今回の”Hao in UGANDA”は、アフリカにしか存在しないユニークな職業を紹介します。
ボートから人を砂浜まで肩車で運ぶ
ガンビアは蛇のように東西に細長く伸びる小国で、国の中央を大西洋へと続くガンビア川が流れています。私がガンビアに滞在していたとき、ホームステイ先の村から首都バンジュールへ行くには、毎回ボートに乗る必要がありました。

ボートは小さな舟ですが、ぎゅうぎゅうに人が乗り込み、いつも15人ほどが一緒でした。村を出るときは小さな港から乗船しますが、首都側では砂浜に降ろされます。ただし、ボートは浅瀬で止まるため、そのまま歩くと腰あたりまで海水に浸かってしまいます。
そこで活躍するのが、乗客を肩車して砂浜まで運んでくれるお兄さんたちです。乗客には子供から大人まで、中には彼らよりはるかに体格が大きい男性までいますが、子どもから大人まで、時には自分より大柄な男性まで誰でもひょいと持ち上げて、砂浜まで一滴たりとも海水に濡らすことなく運んでくれるのです。

私は大人になってから肩車をされた経験が長くなかったので、なんとも新鮮な気持ちになりました。
誰もがなれるわけではない魔術師
アフリカには魔術が信仰されている地域が多くあります。魔術には「癌を治して欲しい」「妊娠できない」といった医療的な役割を果たすことがあったり、「盗難にあったので泥棒を探してほしい」と相談を受けたり様々な役割を担っています。また、動物を生贄にして「海外に住みたいのでビザがほしい」といった個人的な願いがかなうよう祈ったり、他人に不幸や病気をもたらすとされている魔術も信仰されている地域もあります。

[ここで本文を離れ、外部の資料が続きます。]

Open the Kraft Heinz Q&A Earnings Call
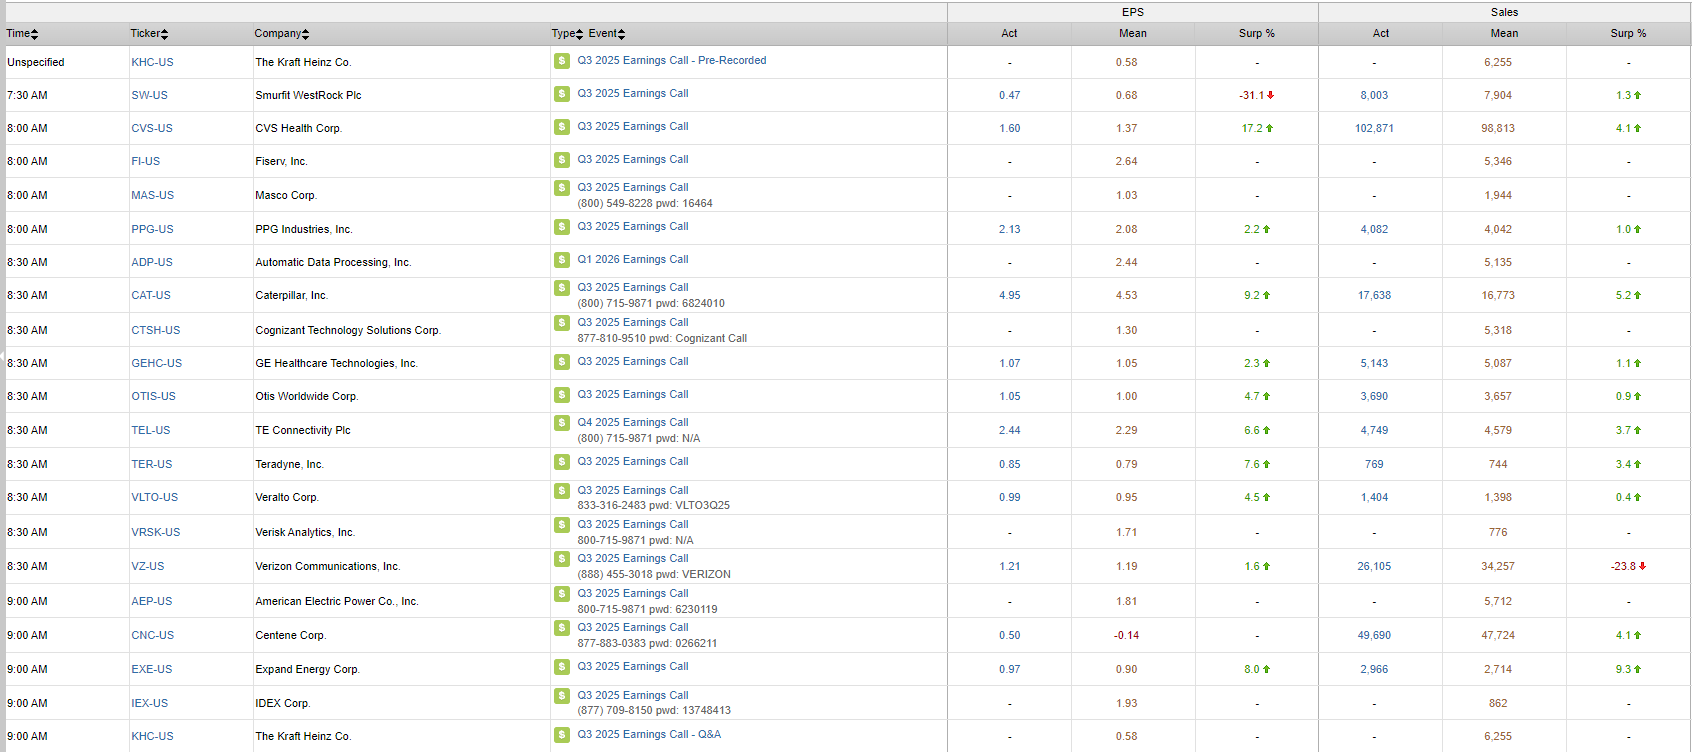This screenshot has height=752, width=1692. pyautogui.click(x=648, y=735)
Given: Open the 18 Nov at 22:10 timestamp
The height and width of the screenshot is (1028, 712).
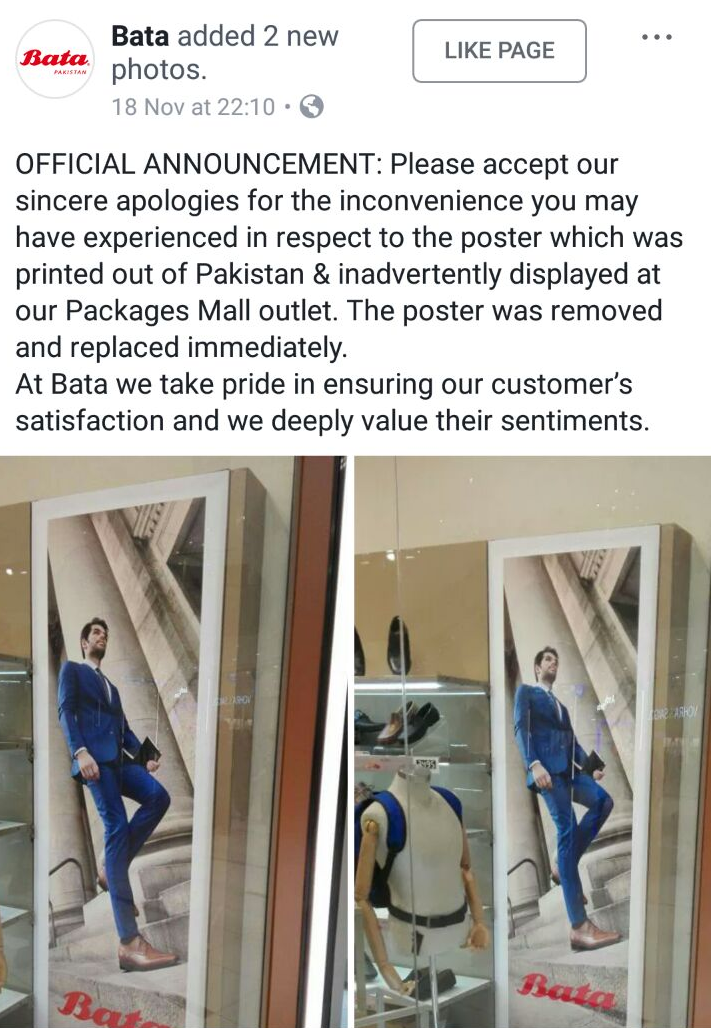Looking at the screenshot, I should [193, 106].
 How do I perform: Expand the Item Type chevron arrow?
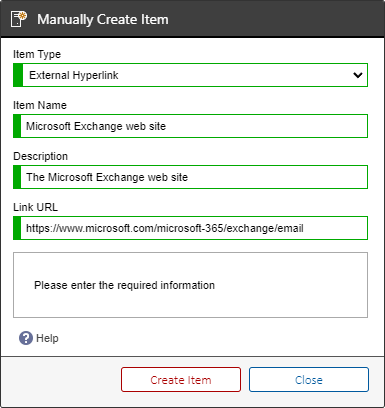pos(358,75)
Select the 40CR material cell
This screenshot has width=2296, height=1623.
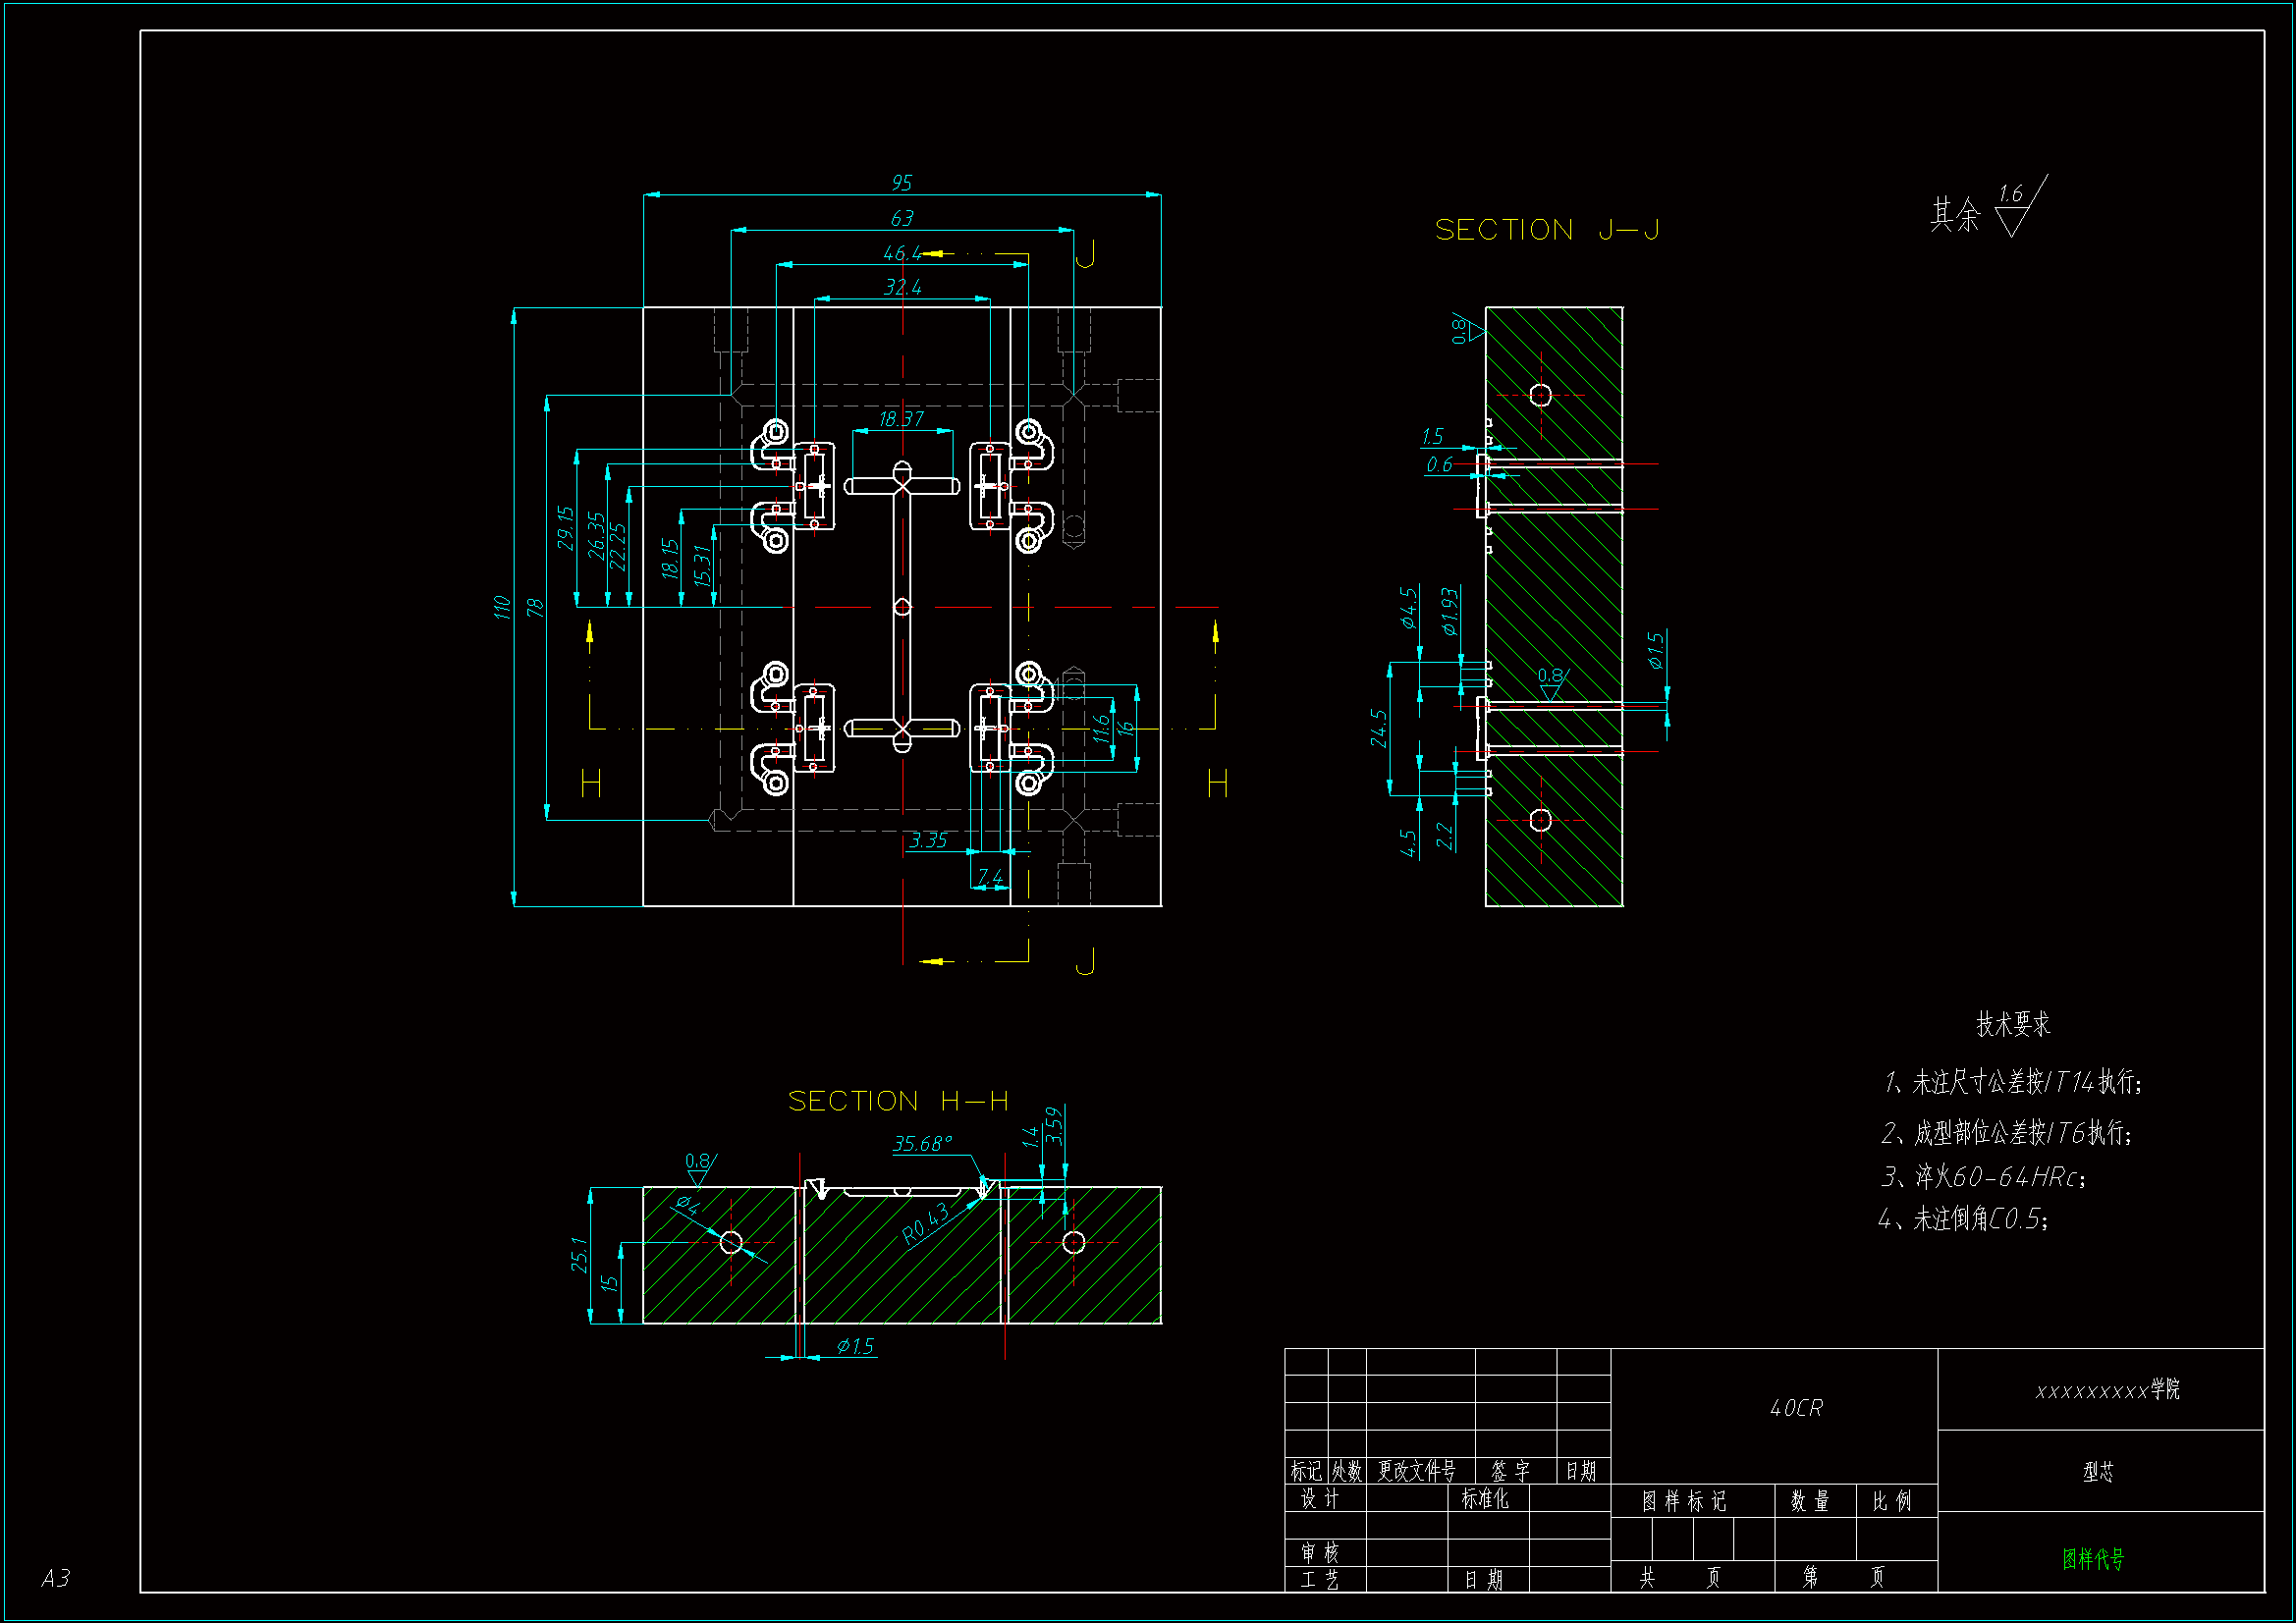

これらの儀式に必要なのは魔術師の存在です。多くの地域では先祖霊との結びつきが重要視されるため、家系で魔術師が継承されます。ウガンダに住んでいると地方の滝や森で、布と器と生卵が置いてあるなど魔術の儀式の後らしい模様を見ることがあります。
給料に合わない塩鉱夫?
アフリカでは紀元前数千年から塩の採掘が続いてきました。今も多くの地域では塩分を含んだ湖水を自然蒸発させ、塩鉱夫が塩を手作業で掘り出します。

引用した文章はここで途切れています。